When I asked people if they recognized the line, I made sure to ask people from any and all ages that I could. With that came a rather even divide of those who did and didn't recognize it. Boomers, Gen X'ers, Millennials, and Gen Z'ers were all prone to recognizing it and not being familiar.

This further reinforces my belief that the line's simplistic wording is enough to manifest a simple image of a mad doctor/scientist that we've all seen in a film or TV show. This, in turn, leads to the false memory that's made this so famous. 

However, there exists a conundrum: exactly where did this line originate from? That's a question that has fueled debate for decades. Some say it's maybe literature (The Hitchhiker's Guide to the Galaxy is a popular one), some say a TV show, and others say a film. In the end, all have turned up empty handed and the mystery persists. Me, personally, I think it's a misquote from a popular cartoon that's taken on a life of its own.
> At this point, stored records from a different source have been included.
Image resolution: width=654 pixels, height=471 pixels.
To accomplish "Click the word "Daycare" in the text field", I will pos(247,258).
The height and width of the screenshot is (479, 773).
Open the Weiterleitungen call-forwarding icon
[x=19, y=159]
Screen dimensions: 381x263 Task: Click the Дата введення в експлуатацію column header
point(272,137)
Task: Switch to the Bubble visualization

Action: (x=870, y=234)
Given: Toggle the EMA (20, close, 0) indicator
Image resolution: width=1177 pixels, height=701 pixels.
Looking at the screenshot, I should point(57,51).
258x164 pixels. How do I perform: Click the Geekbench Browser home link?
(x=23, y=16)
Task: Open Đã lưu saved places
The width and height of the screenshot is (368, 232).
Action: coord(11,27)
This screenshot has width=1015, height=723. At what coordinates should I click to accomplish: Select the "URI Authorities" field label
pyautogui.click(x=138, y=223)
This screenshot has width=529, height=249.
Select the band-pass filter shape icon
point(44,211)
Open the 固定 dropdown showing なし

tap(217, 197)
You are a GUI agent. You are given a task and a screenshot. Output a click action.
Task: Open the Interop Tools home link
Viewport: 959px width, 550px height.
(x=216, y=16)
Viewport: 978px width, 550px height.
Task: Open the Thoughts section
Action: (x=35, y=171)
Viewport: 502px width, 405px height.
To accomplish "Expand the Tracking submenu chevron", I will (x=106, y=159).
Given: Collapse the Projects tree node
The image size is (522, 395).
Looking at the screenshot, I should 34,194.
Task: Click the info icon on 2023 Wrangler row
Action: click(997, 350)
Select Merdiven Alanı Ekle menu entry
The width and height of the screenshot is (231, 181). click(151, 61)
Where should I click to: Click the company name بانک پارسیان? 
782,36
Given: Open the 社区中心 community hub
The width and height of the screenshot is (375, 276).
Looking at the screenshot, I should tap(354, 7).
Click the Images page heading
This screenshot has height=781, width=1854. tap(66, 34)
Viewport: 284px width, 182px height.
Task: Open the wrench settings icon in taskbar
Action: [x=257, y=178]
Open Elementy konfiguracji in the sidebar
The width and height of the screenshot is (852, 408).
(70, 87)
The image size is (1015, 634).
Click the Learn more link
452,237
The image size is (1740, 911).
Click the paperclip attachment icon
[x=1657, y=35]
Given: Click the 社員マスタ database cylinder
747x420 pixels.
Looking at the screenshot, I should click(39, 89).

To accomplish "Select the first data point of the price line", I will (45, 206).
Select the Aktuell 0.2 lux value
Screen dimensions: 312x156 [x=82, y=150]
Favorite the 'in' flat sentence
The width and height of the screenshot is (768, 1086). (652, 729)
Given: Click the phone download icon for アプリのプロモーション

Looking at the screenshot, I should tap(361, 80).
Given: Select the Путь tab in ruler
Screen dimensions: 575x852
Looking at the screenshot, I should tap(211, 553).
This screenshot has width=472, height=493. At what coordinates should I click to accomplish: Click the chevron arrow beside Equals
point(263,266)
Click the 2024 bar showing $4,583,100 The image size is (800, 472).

One final note for this write-up is that this isn't the only example of a false memory in the realm of film and TV. The James Bond film, Moonraker, has the famous “Dolly's Braces” legend, wherein a character named Dolly is claimed to have braces. However, in reality, she doesn't. Exactly why, I'm unsure, but I'd hazard a guess that it's a similar situation, only with the memory being planted by others saying she did and people coming to believe.

However, I'm not a doctor. I'm not a psychologist. I'm merely someone making the observation from a distance and writing about what he thinks of it. So, I'd highly recommend that one not take what I've written here as fact as I'm certain I've gotten details about the human mind wrong.

That said: the truth behind this peculiar quote can be any number of things. Although I believe it's the doing of one's subconscious, where exactly the progenitor to this line is a mystery in of itself. It's entirely possible that there's an episode to a cartoon or television show from the 80s, 90s, or even early 00s that harbors the origin to this line. Until that day, however, it will remain a mystery. A very psychologically fascinating mystery.


  1. Huh... just when you think you've seen it all in weirdness. Really interesting stuff.

  2. The 'Dolly's braces' error from Moonraker is because she and the character Jaws fall in love at the end, and Jaws has metal teeth, therefore a lot of people fill in the image with Dolly also having metal teeth, i.e. braces. The false memory gives the scenario a perfectly symmetrical sense.

    Memory plays this 'transfer' trick on us quite a lot.